The research by Barnett Waddingham shows that three in five life insurers plan to spend more, with almost a third expecting to pay the same, and just one-tenth set to spend less.

This is thought to be in response to a number of structural challenges facing the industry, such as managing legacy products on inefficient IT systems and tight regulatory oversight.

“To overcome these challenges, the industry has become more dependent upon external consultants in recent years,” Barnett Waddingham partner, Scott Eason, said.

“Actuarial consultants are being brought in to do the heavy lifting and provide expert input on the projects that proliferate across technology, product and risk areas.”

The research involved a survey of 100 leading figures across 45 life insurance companies, finding that 54% are changing or have changed actuarial consultants recently.

Although risk management should remain almost unchanged in terms of firms’ overall proportion of spending, it was found that other technical areas could see a surge in demand.

The survey found that data management and analytics skills are expected to rise rapidly to the second most in demand areas for insurance companies over the next three years.

Cost saving was cited as the number one reason for companies engaging with consultants, with 63% of the respondents ranking cost as the highest-ranking indicator of value.

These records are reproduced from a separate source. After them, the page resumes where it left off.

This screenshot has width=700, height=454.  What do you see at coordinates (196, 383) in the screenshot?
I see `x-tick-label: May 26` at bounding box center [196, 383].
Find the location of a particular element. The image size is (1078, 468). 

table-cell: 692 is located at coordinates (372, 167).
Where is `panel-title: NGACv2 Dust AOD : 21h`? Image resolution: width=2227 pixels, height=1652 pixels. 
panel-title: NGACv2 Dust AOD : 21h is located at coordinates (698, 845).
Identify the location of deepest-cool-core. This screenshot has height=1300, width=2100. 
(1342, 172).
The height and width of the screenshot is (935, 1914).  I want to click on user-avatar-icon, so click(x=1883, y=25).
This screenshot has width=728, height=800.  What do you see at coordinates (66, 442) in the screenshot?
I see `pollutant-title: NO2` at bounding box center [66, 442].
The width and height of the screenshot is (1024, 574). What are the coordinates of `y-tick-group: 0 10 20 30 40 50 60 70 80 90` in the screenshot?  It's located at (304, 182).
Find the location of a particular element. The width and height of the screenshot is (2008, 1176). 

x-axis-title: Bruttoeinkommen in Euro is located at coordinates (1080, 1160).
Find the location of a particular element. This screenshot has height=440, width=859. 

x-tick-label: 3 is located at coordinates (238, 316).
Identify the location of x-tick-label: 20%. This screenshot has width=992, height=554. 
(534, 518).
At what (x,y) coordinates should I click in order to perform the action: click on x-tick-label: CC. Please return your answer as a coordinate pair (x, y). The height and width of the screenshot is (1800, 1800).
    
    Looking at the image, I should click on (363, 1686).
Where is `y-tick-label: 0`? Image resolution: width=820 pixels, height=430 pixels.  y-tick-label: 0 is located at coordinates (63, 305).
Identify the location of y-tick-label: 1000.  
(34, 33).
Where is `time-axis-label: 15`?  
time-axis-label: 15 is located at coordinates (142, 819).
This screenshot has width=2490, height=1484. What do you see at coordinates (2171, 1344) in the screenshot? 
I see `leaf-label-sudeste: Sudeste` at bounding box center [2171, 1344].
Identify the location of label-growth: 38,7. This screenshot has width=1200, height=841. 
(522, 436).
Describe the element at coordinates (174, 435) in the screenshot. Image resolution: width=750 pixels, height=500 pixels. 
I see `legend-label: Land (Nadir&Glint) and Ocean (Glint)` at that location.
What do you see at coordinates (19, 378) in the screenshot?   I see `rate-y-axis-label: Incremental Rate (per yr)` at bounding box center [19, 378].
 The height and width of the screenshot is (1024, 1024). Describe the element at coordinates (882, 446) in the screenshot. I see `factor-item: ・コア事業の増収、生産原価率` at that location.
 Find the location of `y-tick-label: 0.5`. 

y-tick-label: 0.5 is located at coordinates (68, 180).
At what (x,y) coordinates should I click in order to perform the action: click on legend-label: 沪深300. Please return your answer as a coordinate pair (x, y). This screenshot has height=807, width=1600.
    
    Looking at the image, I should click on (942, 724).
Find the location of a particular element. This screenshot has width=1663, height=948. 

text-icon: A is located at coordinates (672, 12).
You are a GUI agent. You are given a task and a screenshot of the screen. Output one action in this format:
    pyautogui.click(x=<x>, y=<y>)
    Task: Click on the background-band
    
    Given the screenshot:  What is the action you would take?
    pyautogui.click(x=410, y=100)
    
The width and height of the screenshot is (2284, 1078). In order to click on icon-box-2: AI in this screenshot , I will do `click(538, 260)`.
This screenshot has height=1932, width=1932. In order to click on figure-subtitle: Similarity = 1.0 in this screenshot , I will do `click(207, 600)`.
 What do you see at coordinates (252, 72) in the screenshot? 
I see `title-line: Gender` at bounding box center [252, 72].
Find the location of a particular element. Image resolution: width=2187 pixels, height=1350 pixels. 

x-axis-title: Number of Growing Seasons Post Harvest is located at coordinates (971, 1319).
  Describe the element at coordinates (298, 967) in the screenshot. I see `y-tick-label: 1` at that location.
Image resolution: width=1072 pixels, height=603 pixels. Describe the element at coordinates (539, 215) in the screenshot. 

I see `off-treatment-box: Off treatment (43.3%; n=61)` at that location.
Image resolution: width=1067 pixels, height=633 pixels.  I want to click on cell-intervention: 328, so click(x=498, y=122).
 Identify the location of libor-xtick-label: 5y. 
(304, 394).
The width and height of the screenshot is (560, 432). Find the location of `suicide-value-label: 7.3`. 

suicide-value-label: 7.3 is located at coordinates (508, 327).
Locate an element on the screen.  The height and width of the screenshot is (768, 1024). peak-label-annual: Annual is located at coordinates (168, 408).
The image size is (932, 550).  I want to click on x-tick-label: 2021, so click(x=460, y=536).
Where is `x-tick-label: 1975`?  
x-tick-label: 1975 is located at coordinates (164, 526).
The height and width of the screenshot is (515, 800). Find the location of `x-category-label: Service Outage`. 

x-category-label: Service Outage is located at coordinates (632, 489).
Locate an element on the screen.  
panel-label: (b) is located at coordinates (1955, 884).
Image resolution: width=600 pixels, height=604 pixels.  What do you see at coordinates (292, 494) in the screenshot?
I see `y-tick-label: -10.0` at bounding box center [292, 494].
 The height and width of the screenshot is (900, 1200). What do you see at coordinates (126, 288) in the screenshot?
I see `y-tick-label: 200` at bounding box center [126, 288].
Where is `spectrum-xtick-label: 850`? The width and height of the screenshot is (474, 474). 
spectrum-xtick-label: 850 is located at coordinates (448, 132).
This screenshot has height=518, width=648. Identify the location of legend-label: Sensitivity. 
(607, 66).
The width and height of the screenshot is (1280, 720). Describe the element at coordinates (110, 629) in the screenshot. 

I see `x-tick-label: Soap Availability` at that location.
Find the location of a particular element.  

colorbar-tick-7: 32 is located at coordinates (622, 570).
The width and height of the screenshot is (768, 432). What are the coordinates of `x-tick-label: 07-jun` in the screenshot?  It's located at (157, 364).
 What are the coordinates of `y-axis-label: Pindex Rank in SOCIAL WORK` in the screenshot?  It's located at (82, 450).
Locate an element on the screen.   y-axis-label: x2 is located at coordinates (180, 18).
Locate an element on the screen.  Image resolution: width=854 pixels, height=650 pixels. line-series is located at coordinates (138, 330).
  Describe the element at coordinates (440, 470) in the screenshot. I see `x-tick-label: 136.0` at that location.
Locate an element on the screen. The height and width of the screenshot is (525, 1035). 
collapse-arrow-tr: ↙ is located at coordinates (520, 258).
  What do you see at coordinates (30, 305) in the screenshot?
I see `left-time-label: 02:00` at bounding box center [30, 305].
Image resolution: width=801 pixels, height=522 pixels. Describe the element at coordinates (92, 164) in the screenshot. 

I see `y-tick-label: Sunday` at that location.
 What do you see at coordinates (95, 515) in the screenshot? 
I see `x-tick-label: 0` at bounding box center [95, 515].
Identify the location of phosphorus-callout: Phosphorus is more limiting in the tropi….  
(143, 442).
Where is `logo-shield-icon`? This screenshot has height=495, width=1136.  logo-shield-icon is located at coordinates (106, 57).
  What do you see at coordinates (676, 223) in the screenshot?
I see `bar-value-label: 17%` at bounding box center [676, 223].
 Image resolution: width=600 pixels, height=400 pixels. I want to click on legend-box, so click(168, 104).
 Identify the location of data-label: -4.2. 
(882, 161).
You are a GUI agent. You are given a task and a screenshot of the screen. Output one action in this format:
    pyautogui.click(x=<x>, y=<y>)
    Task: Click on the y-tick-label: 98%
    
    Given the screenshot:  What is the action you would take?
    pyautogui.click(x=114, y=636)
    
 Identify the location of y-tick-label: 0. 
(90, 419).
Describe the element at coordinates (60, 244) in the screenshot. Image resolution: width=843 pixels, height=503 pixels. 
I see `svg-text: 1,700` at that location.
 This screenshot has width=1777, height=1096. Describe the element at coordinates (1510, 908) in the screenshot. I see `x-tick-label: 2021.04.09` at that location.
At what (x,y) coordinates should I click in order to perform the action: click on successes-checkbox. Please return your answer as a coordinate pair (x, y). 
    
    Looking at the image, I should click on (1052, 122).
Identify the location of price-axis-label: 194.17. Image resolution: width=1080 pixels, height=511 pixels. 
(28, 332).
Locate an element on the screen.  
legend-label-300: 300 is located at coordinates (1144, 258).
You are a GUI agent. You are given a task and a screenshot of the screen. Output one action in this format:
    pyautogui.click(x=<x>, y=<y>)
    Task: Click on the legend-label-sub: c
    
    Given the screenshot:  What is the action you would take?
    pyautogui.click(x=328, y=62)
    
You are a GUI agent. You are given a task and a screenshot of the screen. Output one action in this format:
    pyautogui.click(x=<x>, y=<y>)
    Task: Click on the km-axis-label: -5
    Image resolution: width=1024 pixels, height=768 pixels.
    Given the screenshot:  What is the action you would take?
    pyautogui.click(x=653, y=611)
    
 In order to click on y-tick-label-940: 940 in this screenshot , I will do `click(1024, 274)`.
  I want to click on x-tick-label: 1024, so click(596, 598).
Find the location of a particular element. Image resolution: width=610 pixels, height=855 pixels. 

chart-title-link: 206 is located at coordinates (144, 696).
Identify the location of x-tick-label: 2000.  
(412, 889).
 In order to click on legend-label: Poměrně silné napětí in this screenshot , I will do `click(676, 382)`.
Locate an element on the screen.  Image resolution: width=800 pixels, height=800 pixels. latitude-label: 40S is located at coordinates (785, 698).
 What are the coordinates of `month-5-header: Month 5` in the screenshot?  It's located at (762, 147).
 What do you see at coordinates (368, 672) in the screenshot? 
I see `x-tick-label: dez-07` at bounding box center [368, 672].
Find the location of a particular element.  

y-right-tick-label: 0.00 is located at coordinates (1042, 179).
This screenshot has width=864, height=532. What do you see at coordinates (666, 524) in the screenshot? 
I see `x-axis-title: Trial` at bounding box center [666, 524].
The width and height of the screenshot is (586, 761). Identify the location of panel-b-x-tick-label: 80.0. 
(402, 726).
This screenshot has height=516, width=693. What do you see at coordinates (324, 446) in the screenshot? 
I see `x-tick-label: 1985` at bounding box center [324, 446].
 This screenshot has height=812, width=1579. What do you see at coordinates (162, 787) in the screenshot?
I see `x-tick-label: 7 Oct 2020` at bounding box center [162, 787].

However, Eason said that the findings indicate there may be inherent weaknesses in the procurement process that prevent insurers seeking the best outcomes.

“An increased focus on cost and brand is deflecting the search away from factors based on skills, delivery, cultural fit, location and experience of the client or the sector,” he said.

“This is likely to deliver poor value for the insurance company – the search for value for money must be balanced with the need for best fit and a focus on cost may be preventing this.”